What can happen when we empower women in science?

The effects are powerful when more women have a voice in science. Born just before the end of WWII, Elizabeth Blackburn grew up in a world where access to science was still restricted for women. Her girls’ school in Australia did not offer physics, but luckily she was able to attend evening classes at another school. She excelled and made her way through advanced studies at university and graduate school, bringing her first to Cambridge University for her doctorate and then Yale University for postdoctoral work. Now married, Blackburn followed her husband to the University of California, where despite her qualifications and experience, she failed to find a position. Securing a grant instead, she began researching DNA telomeres, which continued after finally being hired by UC San Francisco. Her work on telomeres continued, ultimately leading to her discovery of telomerase in 1984, an enzyme that preserves chromosomes from deterioration - and may possibly be the answer to cancer and even aging. In a profile of women in science, Blackburn discusses the challenges of achieving in science as a woman, attributing it in part to “luck,” the fortune of being taken seriously and given opportunities. This “luck” also enabled her to maintain a marriage and have a family, a challenge to many women who face the significant time requirements of a science profession where the most demanding tenure pressures overlap with childbearing years. She has made a concerted effort to encourage women to participate in her lab and in her research, and to this day, women dominate the field of telomerase research. In the 2002 profile, when asked if a Nobel Prize was in her future, she stated “If you look at the track record, it would certainly factor against it. But every now and then, you know, someone has to make a gesture to prove the track record is wrong.”

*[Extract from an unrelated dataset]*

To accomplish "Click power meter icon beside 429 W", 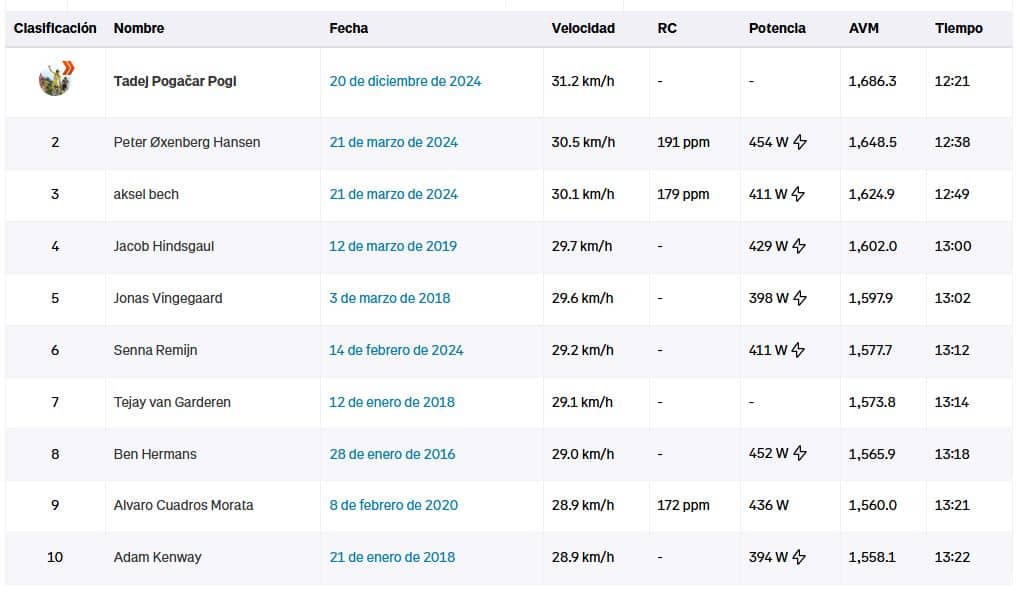I will 800,247.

Seven years after this article, and 25 years after the discovery, Elizabeth Blackburn and her partners Carol W. Greider and Jack W. Szostak were awarded the 2009 Nobel Prize, "for the discovery of how chromosomes are protected by telomeres and the enzyme telomerase."


On Women’s Equality Day, let’s celebrate the women that persevered in science enough to make not only essential breakthroughs, but also to break through the limitations and obstacles that were set in their way. Let’s remember that equality is not about lowering standards to allow women to succeed, but rather removing obstacles based on gender. We’ve seen the incredible contributions of women. We can’t afford to leave it to luck.